Background: In the absence of significant opportunistic infection, the most common alterations on neuroimaging in the brains of patients with AIDS include enlarged cerebrospinal fluid spaces, white-matter loss, volume loss in striatal structures, and white-matter signal abnormalities. Although previous studies have linked brain viral levels to these alterations, other neuropathological mechanisms might also contribute to them.
Objective: To examine the relationship between findings on premortem magnetic resonance images and postmortem neuropathologic evidence of human immunodeficiency virus (HIV) encephalitis and neurodegeneration.
Design: Morphometric analysis of magnetic resonance imaging in seropositive cases with matched seronegative controls, and the correlation of these volumes to neuropathological measures in autopsied seropositive cases.

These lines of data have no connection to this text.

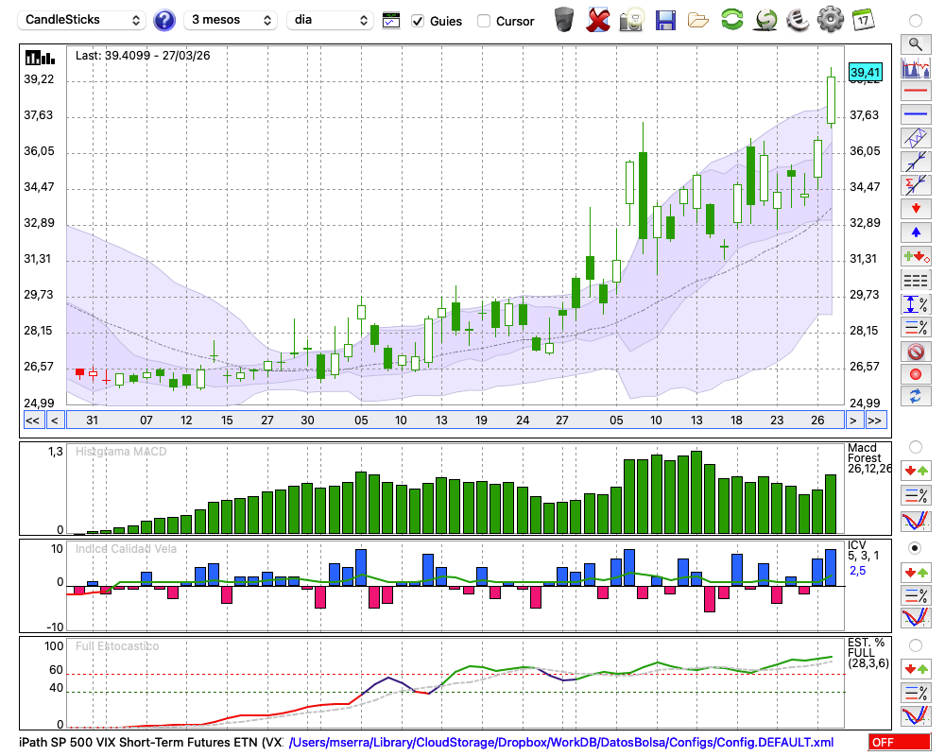
Task: Click the date timeline scrollbar
Action: tap(454, 420)
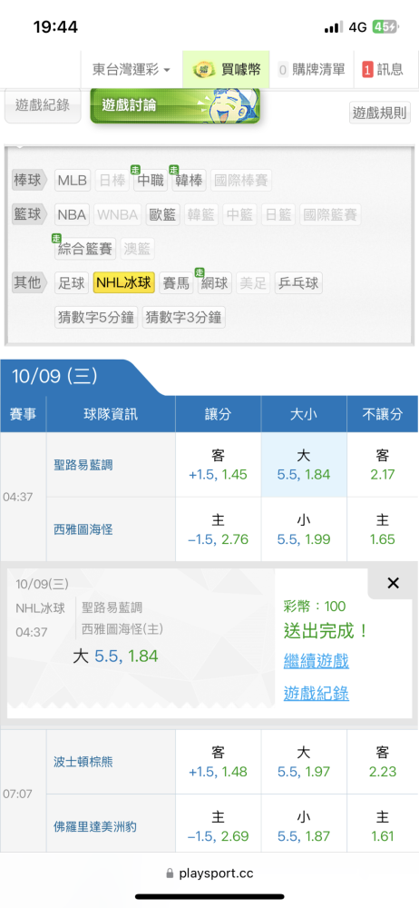Switch to the MLB category
Viewport: 419px width, 908px height.
coord(72,182)
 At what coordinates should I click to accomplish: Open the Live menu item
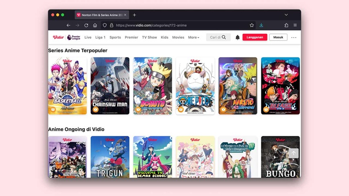(88, 37)
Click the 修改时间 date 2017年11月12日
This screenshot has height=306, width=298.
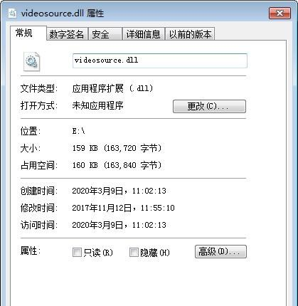[102, 208]
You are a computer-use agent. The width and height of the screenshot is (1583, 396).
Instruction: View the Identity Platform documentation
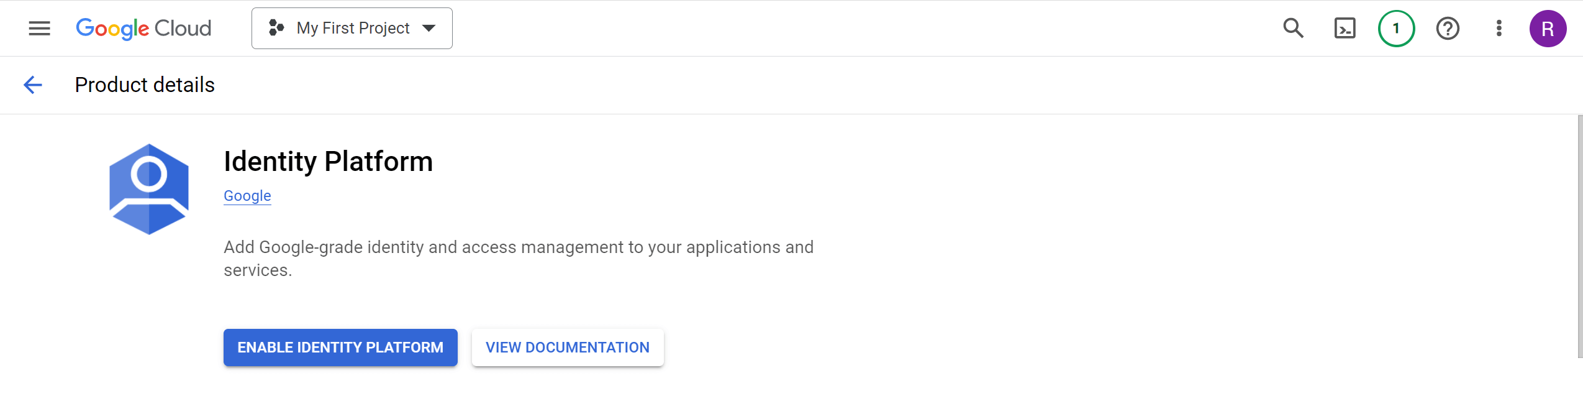[567, 348]
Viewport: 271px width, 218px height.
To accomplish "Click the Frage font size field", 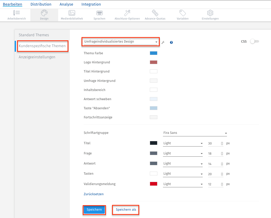I will [x=213, y=154].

Setting: University of California, San Diego, HIV Neurobehavioral Research Center.
Subjects: Twenty-one seropositive subjects studied at autopsy and 19 seronegative cases.
Main outcome measures: In vivo structural magnetic resonance imaging data analyzed by quantitative methods, with comparison of volumes from magnetic resonance imaging and neuropathological data from autopsies.

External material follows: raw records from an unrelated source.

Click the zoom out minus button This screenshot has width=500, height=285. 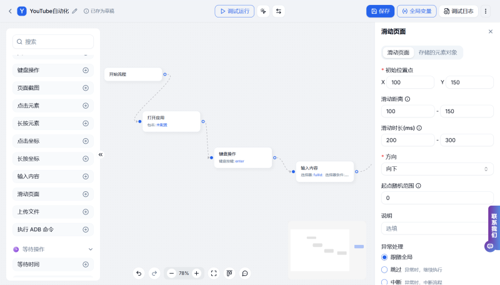(171, 273)
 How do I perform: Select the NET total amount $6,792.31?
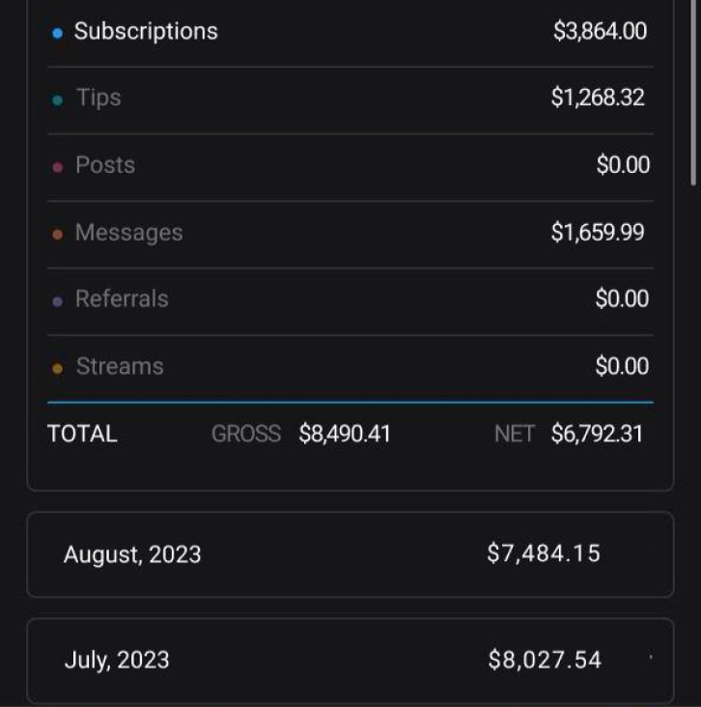point(597,434)
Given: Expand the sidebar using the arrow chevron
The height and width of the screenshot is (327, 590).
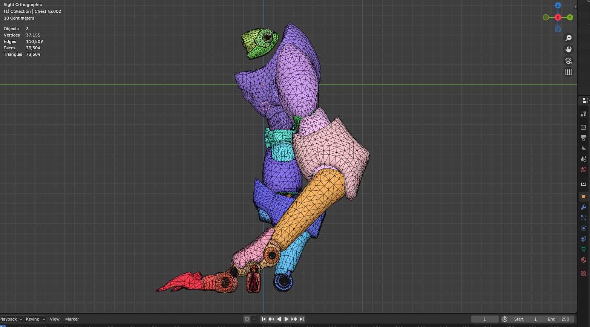Looking at the screenshot, I should [x=575, y=6].
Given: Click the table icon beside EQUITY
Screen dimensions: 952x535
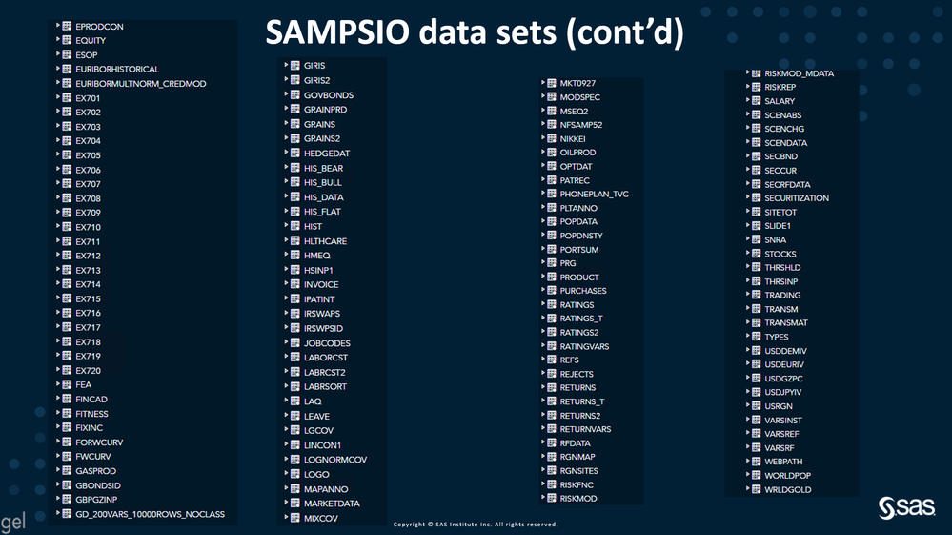Looking at the screenshot, I should click(67, 41).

Results: The HIV-seropositive subjects demonstrated cerebrospinal fluid increases relative to seronegative controls. These increases were associated with a significant decrease in the volumes of cerebral and cerebellar white matter, caudate nucleus, hippocampus, and, to a lesser extent, cerebral cortex. The volume of cerebral white-matter tissue with elevated signal was also increased. This signal elevation in white matter predicted the autopsy diagnosis of HIV encephalitis, as well as the extent of dendritic loss as assessed by analysis of microtubule-associated protein 2 immunoreactivity.
Conclusions: White-matter and cortical damage resulting from HIV disease are closely related. In vivo magnetic resonance imaging may be a valuable adjunct in the assessment of patients at risk for developing HIV encephalitis.